Atemlos in eisigen Höhen.
Ein ernstzunehmendes Problem in 6000–7000 m Höhe ist zudem die extrem dünne Luft: „Es war geplant, dass unser Team aus knapp zwanzig Teilnehmern besteht“, fährt Daniel Müller fort. Viele hätten es allerdings aufgrund von Höhenkrankheit gar nicht bis zu ihnen geschafft. Aber auch den Fahrzeugen fehlt in diesen eisigen Höhen der Sauerstoff zum Verbrennen. „Man hat da oben nur circa die Hälfte der normalen Leistung“, erklärt der Werkstattleiter. „Und das mit über acht Tonnen.“ Das sei enorm und da müsse man schon schauen, dass alles funktioniert. Von dem letztlich zehn Personen starken Team erreichten nur fünf den höchsten Punkt. „Alles Teilnehmer unseres selbst zusammengestellten Basis-Teams“, freut sich der Gaggenauer.

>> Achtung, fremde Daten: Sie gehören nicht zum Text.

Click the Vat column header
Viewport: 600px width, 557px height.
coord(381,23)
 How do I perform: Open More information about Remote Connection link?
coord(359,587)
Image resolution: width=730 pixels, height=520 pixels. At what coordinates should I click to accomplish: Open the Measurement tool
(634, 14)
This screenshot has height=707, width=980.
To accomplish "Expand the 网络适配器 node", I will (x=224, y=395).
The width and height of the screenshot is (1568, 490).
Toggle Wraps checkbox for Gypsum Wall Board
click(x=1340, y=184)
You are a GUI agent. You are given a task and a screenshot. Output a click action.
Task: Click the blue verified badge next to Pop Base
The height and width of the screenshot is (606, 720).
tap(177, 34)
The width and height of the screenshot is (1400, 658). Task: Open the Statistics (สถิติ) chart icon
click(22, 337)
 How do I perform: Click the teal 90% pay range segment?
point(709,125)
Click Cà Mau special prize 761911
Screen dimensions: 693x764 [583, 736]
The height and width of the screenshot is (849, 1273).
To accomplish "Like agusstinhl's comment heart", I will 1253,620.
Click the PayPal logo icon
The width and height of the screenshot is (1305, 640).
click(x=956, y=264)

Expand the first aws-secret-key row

Am Ende winkte ein Doppel-Weltrekord.
Zwar habe man es mit dem Unimog aufgrund von Gletschern dann am Ende nicht ganz bis auf den Gipfel geschafft. Mit einer erreichten Höhe von 6.694 m erzielte das Expeditionsteam um Daniel Müller und Matthias Jeschke aber dennoch einen Doppel-Weltrekord. Neben dem Höhenrekord für Radfahrzeuge hatten zu keinem vorherigen Zeitpunkt weltweit motorisierter Höhenexpeditionen zwei Trucks gleichzeitig eine solche Höhe erreicht. Doppelt hält eben tatsächlich besser. Auch beim Unimog U 5023.